Quelques conseils à suivre

-La sincérité est le socle sur lequel l’étudiant doit baser tout projet de science et d’étude.

-Préserver son temps, voire être avare de son temps est certes un facteur de réussite. En effet, quand l’étudiant ne laisse passer ses jours et nuits que dans ce qu’il lui est profitable, cela sera un moyen qui le rapprochera peu à peu du succès.

-Laisser tomber toute chose susceptible de détourner le projet d’étude, l’altérer ou l’affaiblir. Un étudiant éclairé ne délaisse pas le sentier de la science pour les lignes courtes, qui n’aboutissent pas aux fins heureuses et bénies.

-N’épargner aucun effort dans l’accroissement des connaissances bénéfiques.

-Enfin, avant tout et après tout, réussir est très certainement un don divin, une faveur et un bienfait d’Allâh -Tout-Puissant- ; L’invoquer et Le prier à tout moment et dans chaque situation est un moyen hautement efficace. Allâh -Exalté soit-Il- nous a intimé l’ordre de Le prier, et Il nous a garanti d’exaucer nos prières.

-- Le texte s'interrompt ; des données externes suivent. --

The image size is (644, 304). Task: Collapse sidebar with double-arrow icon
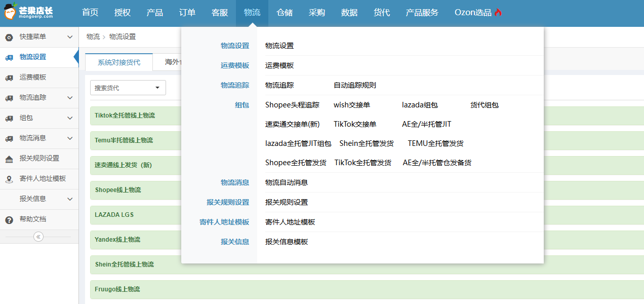coord(38,237)
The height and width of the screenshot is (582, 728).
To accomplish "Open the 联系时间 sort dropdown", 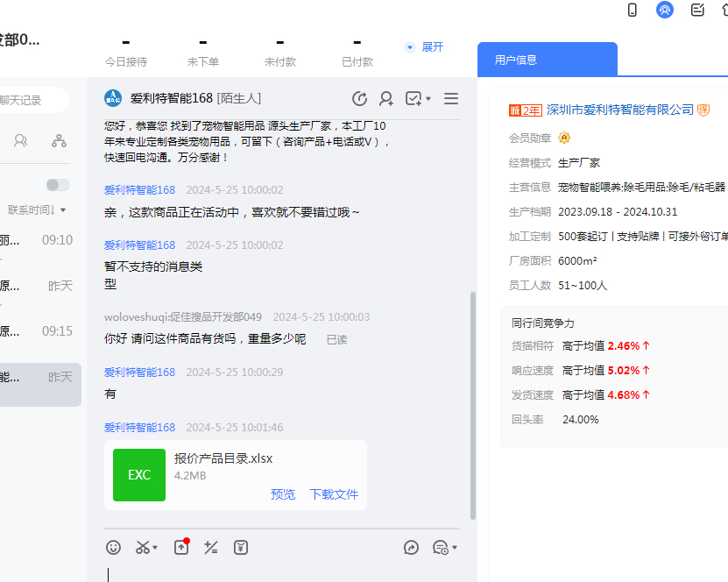I will click(38, 210).
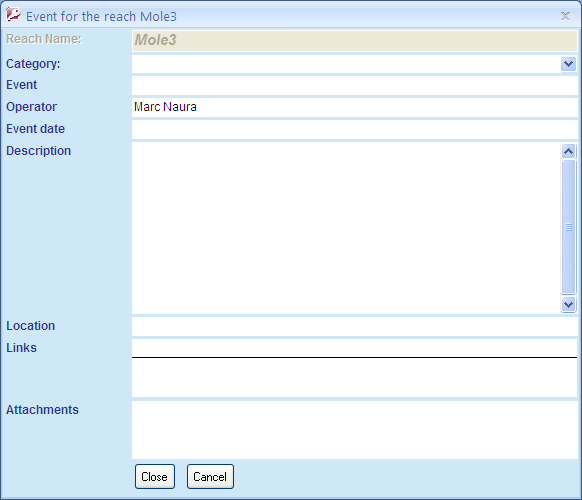The height and width of the screenshot is (500, 582).
Task: Click the lower Links box area
Action: pos(354,378)
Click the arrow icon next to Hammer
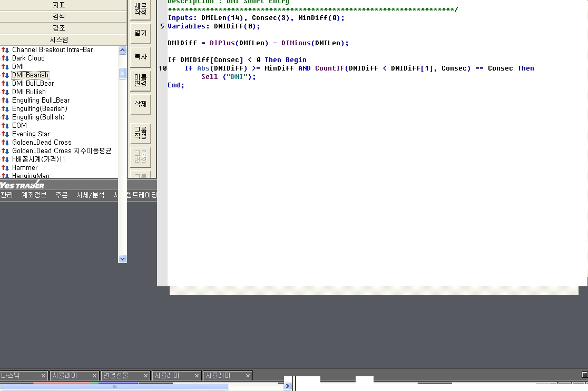 pos(5,168)
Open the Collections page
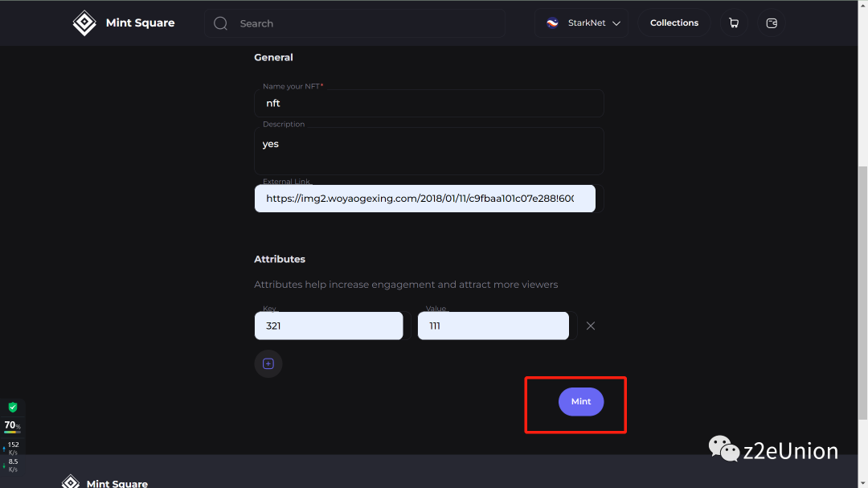Viewport: 868px width, 488px height. [674, 23]
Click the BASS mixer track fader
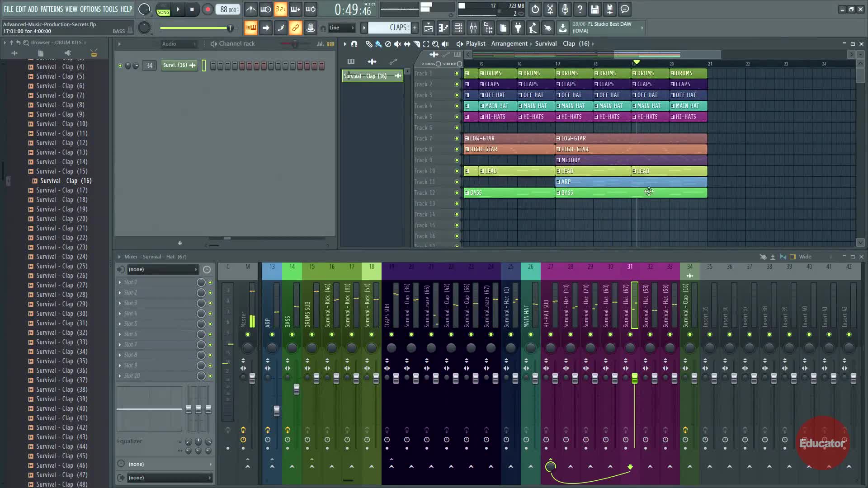The width and height of the screenshot is (868, 488). click(x=297, y=389)
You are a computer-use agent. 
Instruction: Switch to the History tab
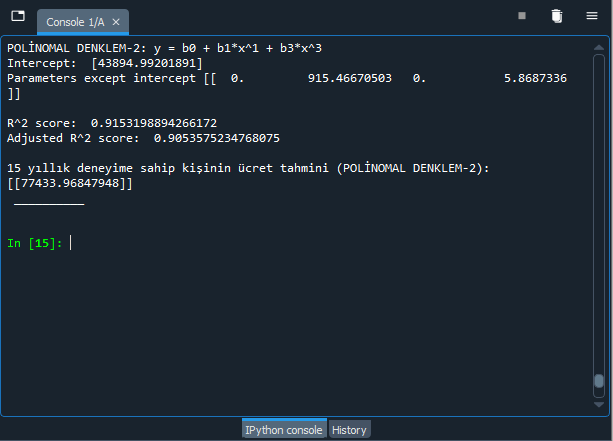(x=349, y=430)
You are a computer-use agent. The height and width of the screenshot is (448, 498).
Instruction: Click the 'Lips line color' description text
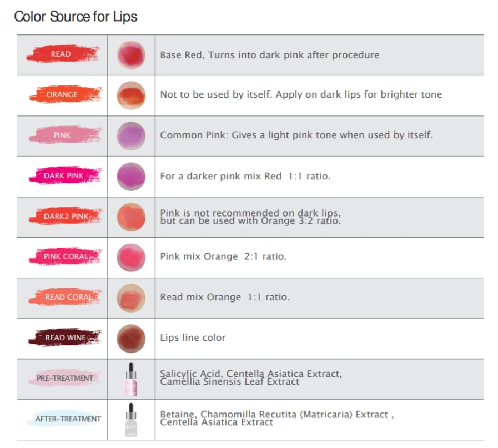click(x=193, y=338)
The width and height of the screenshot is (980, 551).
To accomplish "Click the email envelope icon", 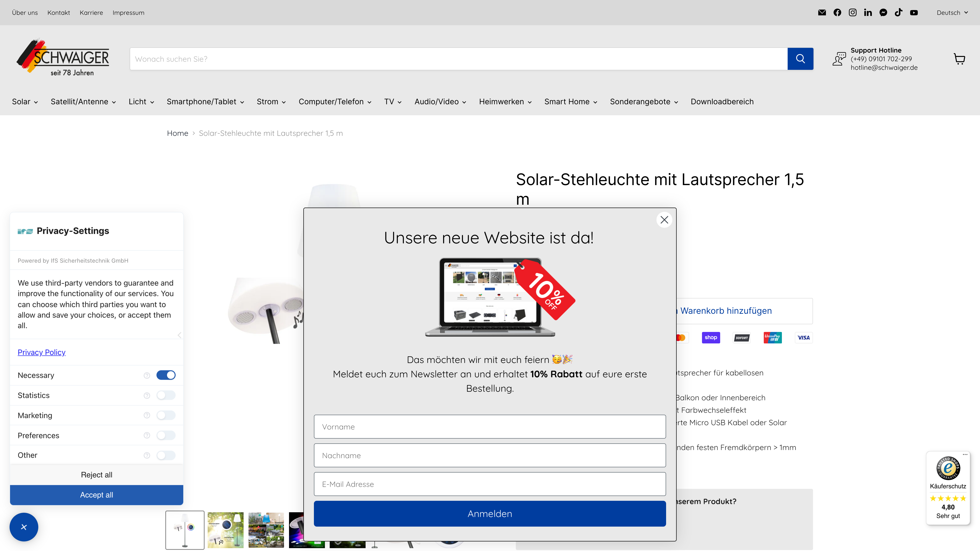I will click(822, 13).

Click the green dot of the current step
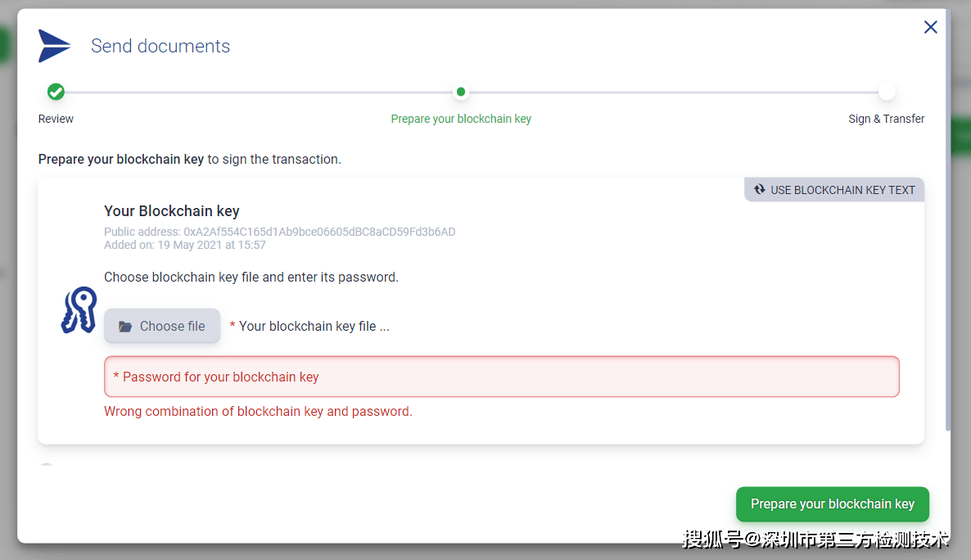coord(461,92)
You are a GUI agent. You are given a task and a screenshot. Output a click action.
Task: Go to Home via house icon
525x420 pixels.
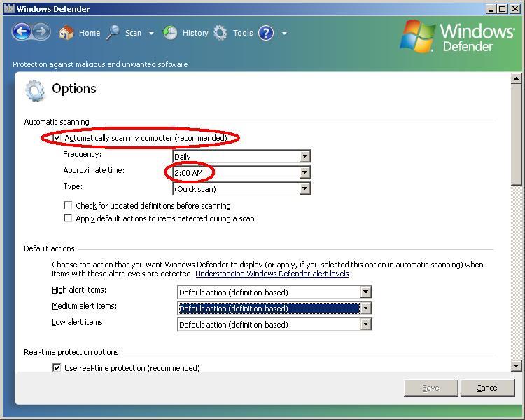coord(67,33)
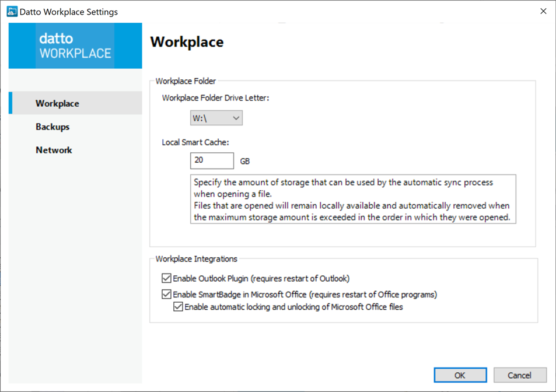Click the smart cache description text box
The image size is (556, 392).
(353, 200)
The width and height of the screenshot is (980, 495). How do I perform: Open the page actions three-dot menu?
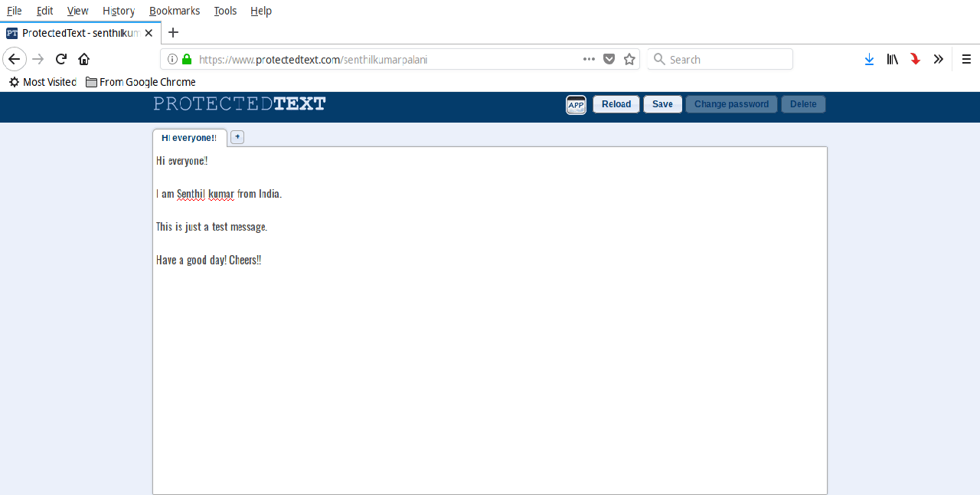tap(589, 59)
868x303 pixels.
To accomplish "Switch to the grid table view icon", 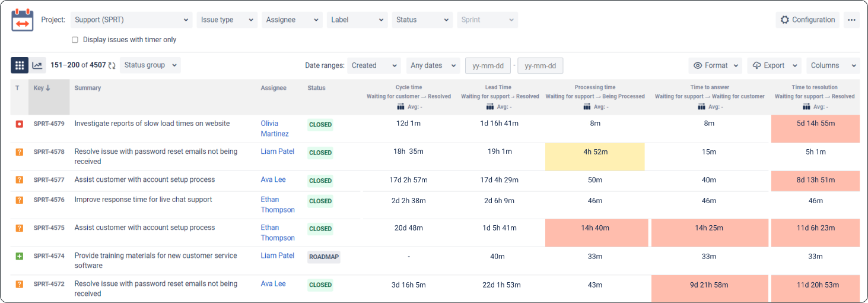I will pos(20,65).
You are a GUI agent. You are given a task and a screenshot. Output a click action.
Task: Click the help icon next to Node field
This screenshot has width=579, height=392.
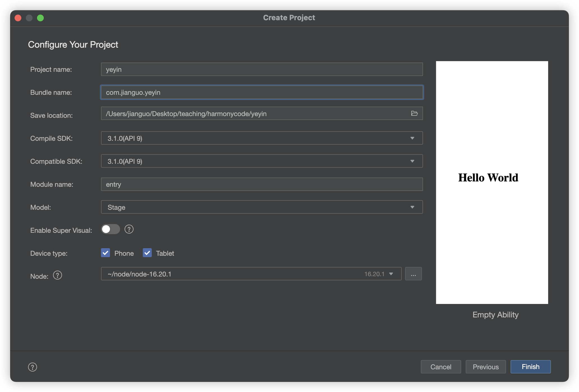point(57,275)
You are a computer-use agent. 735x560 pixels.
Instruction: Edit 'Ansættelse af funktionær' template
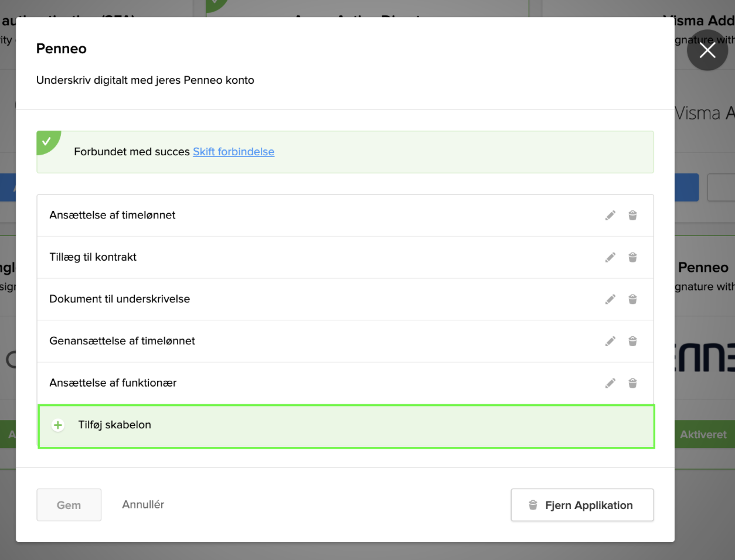[610, 383]
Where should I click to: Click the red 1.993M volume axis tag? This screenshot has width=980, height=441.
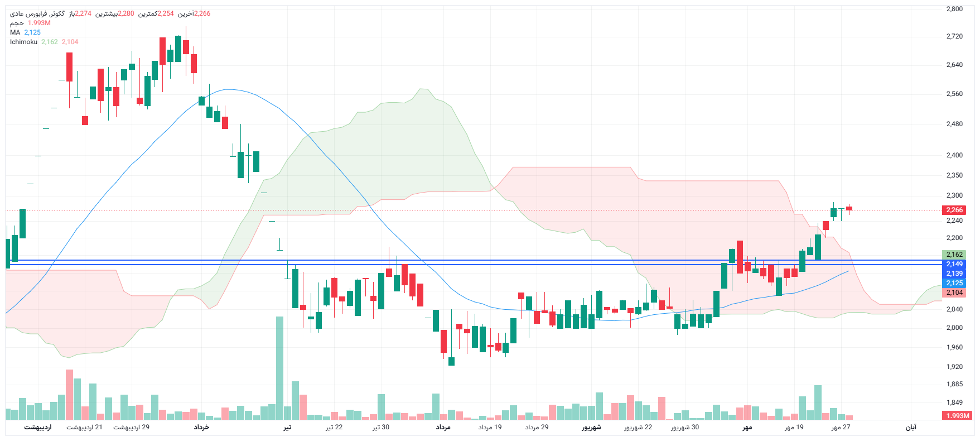pyautogui.click(x=958, y=416)
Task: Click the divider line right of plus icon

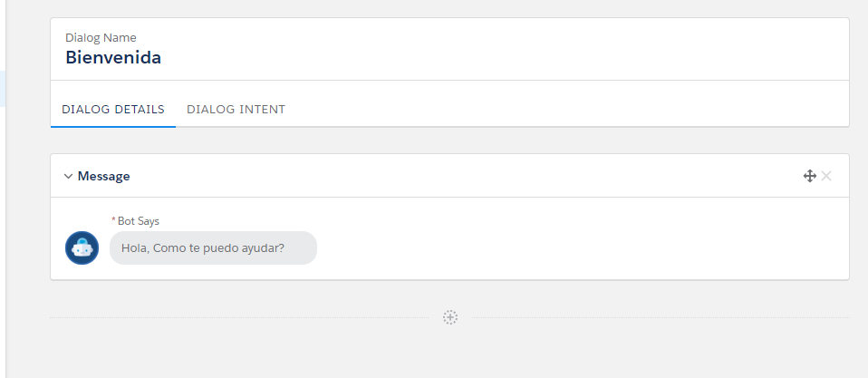Action: tap(661, 317)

Y a-t-il de meilleure bienfaisance ? Il a dit, que Son Nom soit Magnifié ((Votre Seigneur dit : « Invoquez-Moi, Je vous répondrai…»)) Ghâfir (Le Pardonneur), V. 60.

« Ô Allâh ! Fais-nous profiter par ce dont Tu nous as appris ; apprends-nous ce qu’il nous sera profitable, et accrois nos connaissances ! » [9], êmin.

………………………..

[1]Lire à ce sujet l’excellent opuscule Epître sur la science islamique, son mérite et ses bienfaits.

[2]Consulter Teysîr el Karîm Ar-Rahmên fî Tefsîr Kalêm el Mannên (La facilitation du Noble, Le Tout-Miséricordieux, pour commenter la Parole du Bienfaiteur), l’érudit ‘Abd Ar-Rahmên ibn ibn As-Se‘di, -qu’Allâh lui fasse miséricorde-.

[3]Rapporté par Abou Dêwoud, ibn Mêdja, Ahmed et d’autres.

[4]Tedhkiratou s-Sêmi‘i W-el Moutakallim Fî Aadabi l-‘ilmi W-el Mouta‘allim (Rappel pour celui qui écoute et celui qui parle au sujet de l’éthique de la science et de l’apprenant), pp. 43-52.

[5]Rapporté par el Boukhâri et Mouslim.

[6]Rapporté par Mouslim.

[7]Lire sa biographie dans notre ouvrage ‘Abd El Hamîd Ibn Badîs, un imam de guidée, de science, et de réforme.

[8]Consulter Madjêliss At-Tedhkîr min Kalêm el Hakîm el Khabîr (Les assises du Rappel, pris de la Parole du Sage Le Bien-Informé), l’Imam ‘Abd el Hamîd ibn Badis, pp. 111-112.

[9]Invocation prophétique rapportée par At-Tirmidhî, Ibn Mêdja et d’autres.